> Information supplied:

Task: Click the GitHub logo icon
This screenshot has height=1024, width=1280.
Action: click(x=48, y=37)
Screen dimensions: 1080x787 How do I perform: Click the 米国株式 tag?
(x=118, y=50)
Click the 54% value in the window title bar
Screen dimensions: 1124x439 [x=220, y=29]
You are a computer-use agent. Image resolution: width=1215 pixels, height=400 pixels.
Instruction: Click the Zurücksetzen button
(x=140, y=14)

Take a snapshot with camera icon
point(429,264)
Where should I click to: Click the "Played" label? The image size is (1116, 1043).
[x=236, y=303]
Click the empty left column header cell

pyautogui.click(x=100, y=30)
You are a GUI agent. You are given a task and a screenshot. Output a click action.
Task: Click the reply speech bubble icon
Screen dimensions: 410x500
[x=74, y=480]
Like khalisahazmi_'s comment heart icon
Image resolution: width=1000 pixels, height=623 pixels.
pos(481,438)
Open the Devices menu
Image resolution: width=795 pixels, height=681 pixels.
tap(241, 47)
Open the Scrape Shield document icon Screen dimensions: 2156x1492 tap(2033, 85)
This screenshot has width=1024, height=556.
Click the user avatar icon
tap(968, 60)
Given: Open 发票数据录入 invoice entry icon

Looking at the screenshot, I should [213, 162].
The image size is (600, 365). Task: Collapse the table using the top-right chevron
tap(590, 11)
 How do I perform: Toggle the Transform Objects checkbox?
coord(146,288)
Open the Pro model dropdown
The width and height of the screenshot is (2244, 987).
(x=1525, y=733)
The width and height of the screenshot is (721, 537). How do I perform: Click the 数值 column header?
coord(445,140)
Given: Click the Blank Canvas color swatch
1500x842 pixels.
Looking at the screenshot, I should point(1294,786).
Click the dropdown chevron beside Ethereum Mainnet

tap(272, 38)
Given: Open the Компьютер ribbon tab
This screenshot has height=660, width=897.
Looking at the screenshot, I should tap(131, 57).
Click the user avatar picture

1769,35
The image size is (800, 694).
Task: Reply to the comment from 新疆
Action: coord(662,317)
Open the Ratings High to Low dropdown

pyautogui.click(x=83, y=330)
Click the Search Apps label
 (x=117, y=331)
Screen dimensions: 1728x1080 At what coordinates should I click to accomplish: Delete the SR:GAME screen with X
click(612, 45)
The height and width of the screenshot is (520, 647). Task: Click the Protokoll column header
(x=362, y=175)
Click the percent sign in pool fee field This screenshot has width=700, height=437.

> Directions: Find the lines above that contain the word "agent" and copy each one.

> Solution to this problem:
You are a computer-use agent. Image resolution: width=1215 pixels, height=400 pixels.
You are a GUI agent. You are given a task and a screenshot. Output a click action.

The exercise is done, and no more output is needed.